- 課題文: 以下の項目のうち、「Where should I」を含む行で始まり項目の最終行で終わる部分を、両端の行も含めて一字一句そのまま書き写してください。画像は回答から除いてください。

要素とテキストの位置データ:
==*==

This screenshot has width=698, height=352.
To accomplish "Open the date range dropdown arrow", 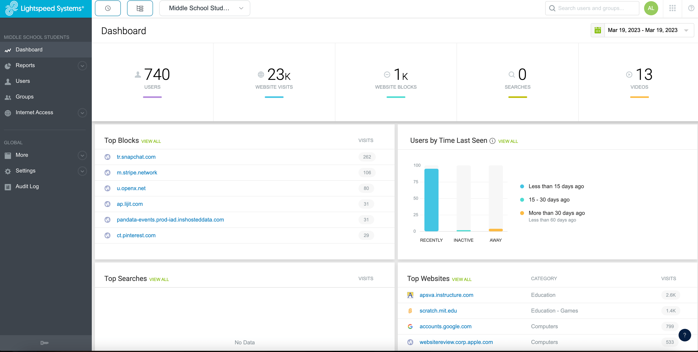I will click(686, 30).
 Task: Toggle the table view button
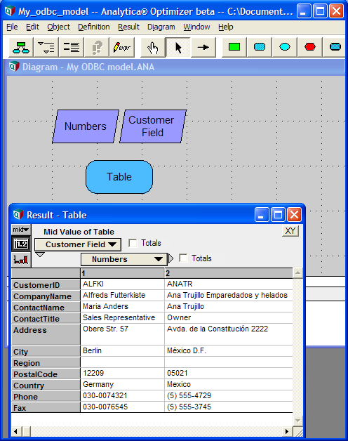click(x=21, y=244)
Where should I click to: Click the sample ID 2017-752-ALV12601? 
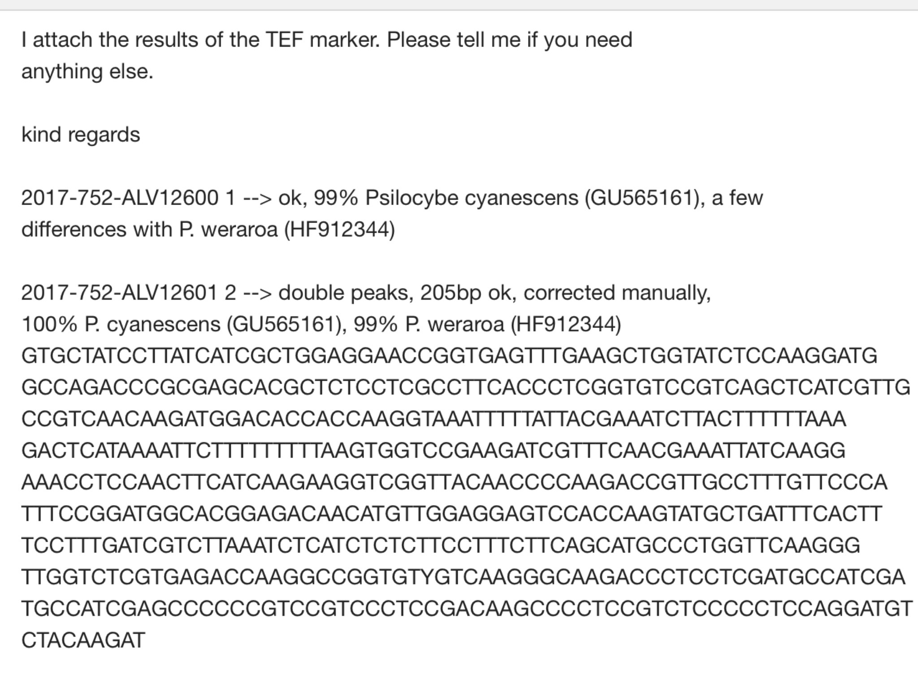coord(119,292)
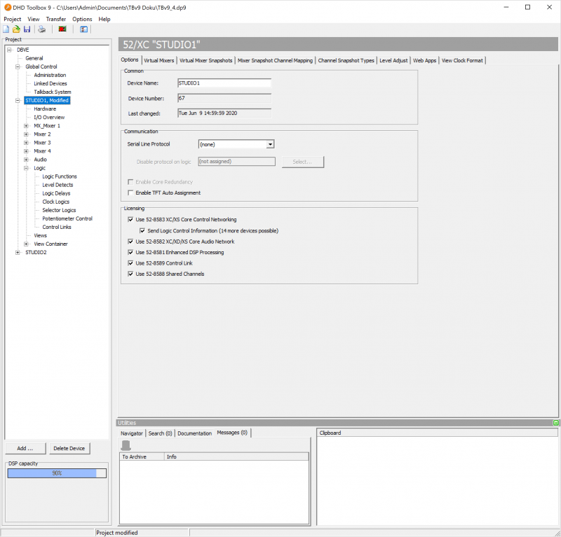This screenshot has width=561, height=537.
Task: Click the print toolbar icon
Action: [x=41, y=29]
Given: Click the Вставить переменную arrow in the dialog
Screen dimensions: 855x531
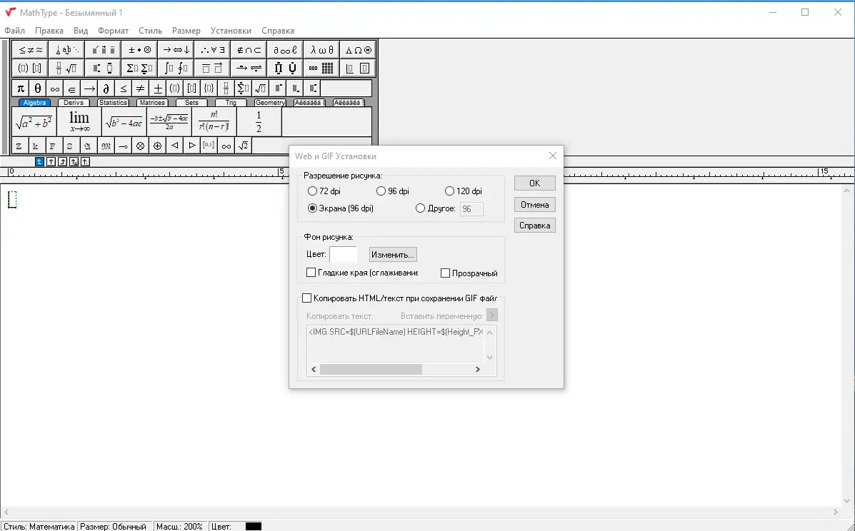Looking at the screenshot, I should (491, 314).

==*==

- 最終結果:
Where should I click to: Click the sample ID 2017-752-ALV12601? 
coord(119,292)
This screenshot has width=561, height=537.
Task: Click the print toolbar icon
Action: [x=41, y=29]
Given: Click the Вставить переменную arrow in the dialog
Screen dimensions: 855x531
Looking at the screenshot, I should (491, 314).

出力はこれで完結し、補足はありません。